▸ 任務說明:
a – 根據《祠堂記》節選,元宵節當天的雨是從何時開始下的?
b – 請照原文抄錄《祠堂記》節選中從「- 祠堂記:巡撫王來任的來與去」起至「雨勢越來越大,雨下起來就沒有打算停的意思。」止的文字,首尾兩處均須包含在內。

▸ 文本節選:
- 祠堂記:巡撫王來任的來與去
- 郭海鴻
- 3860字
- 2024-12-20 18:34:58
預言
360年前那個元宵節,天氣突然大變,一場大雨突如其來。
雨是從天亮那會兒下起的,開始是點點滴滴,而后逐漸變大。有婦人早早去井臺邊挑水,出門時好好的,回來時半路上雨下了起來,一路邊罵邊趕,可雨點比她的腳步快多了,頭帕、衣服被打濕,桶里的井水晃掉了一半,不過,又好像接回了半桶雨水。
雨勢越來越大,雨下起來就沒有打算停的意思。

文本與項目位置條目

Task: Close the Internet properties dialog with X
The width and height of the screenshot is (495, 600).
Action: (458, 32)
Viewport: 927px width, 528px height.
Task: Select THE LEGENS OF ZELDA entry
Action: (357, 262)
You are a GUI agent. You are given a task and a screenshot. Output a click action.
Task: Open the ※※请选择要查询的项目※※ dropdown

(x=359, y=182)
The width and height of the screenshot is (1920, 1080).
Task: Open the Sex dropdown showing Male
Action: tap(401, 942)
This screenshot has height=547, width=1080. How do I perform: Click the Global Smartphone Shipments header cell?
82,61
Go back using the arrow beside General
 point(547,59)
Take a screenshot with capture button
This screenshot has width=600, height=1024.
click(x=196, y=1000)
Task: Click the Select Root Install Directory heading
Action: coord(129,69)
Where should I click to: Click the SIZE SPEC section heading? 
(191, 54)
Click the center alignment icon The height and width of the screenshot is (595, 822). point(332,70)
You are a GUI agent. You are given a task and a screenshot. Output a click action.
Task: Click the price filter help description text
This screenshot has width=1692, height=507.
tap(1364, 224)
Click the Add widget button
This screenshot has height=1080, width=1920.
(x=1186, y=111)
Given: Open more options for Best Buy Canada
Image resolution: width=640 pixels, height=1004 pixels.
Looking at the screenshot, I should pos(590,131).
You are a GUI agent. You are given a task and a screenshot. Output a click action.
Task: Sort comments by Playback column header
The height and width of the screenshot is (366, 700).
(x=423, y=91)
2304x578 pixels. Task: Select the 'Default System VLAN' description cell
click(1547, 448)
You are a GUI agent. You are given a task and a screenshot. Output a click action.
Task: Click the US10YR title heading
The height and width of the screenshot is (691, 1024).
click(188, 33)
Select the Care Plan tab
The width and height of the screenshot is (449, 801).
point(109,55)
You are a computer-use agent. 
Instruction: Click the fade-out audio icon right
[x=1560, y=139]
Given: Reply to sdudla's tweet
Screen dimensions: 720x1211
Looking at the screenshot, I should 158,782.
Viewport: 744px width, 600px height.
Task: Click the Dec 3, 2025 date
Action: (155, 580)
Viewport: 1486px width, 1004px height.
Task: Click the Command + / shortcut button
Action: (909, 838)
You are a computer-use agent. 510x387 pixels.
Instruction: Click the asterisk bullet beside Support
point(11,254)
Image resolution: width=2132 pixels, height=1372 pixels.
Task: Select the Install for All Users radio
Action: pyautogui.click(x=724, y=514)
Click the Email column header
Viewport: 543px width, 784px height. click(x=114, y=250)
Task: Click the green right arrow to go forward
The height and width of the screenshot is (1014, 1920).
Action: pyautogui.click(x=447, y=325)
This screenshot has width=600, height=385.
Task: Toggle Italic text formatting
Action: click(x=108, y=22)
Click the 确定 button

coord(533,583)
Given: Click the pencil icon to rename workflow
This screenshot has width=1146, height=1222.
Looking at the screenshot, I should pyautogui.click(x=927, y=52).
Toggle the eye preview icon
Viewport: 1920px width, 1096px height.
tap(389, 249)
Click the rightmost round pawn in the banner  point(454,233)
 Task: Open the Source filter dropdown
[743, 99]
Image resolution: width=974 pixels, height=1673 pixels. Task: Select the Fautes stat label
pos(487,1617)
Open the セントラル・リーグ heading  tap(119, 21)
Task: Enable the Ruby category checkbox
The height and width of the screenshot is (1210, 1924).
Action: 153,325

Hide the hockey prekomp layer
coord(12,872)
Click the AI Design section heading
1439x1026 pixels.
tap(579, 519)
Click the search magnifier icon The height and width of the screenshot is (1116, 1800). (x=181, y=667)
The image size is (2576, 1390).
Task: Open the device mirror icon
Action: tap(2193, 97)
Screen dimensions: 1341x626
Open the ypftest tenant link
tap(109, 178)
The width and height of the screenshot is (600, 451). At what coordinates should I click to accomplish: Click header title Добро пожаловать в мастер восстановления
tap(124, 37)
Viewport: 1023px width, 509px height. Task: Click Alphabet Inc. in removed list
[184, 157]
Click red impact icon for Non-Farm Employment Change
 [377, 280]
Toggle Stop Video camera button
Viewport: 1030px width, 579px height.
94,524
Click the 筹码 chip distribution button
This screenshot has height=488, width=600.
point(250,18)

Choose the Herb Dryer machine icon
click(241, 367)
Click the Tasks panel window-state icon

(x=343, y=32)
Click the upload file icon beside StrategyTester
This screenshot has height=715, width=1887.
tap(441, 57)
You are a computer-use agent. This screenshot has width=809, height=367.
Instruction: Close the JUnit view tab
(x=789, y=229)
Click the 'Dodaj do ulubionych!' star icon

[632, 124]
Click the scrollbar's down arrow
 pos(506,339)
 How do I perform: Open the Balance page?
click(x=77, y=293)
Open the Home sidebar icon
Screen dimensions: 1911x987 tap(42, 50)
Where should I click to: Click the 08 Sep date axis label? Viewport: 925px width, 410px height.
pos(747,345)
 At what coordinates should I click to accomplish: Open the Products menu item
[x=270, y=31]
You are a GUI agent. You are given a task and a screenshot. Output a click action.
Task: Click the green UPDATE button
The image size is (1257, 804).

▸ 參考答案:
a – 從天亮那會兒下起。

b –
- 祠堂記:巡撫王來任的來與去
- 郭海鴻
- 3860字
- 2024-12-20 18:34:58
預言
360年前那個元宵節,天氣突然大變,一場大雨突如其來。
雨是從天亮那會兒下起的,開始是點點滴滴,而后逐漸變大。有婦人早早去井臺邊挑水,出門時好好的,回來時半路上雨下了起來,一路邊罵邊趕,可雨點比她的腳步快多了,頭帕、衣服被打濕,桶里的井水晃掉了一半,不過,又好像接回了半桶雨水。
雨勢越來越大,雨下起來就沒有打算停的意思。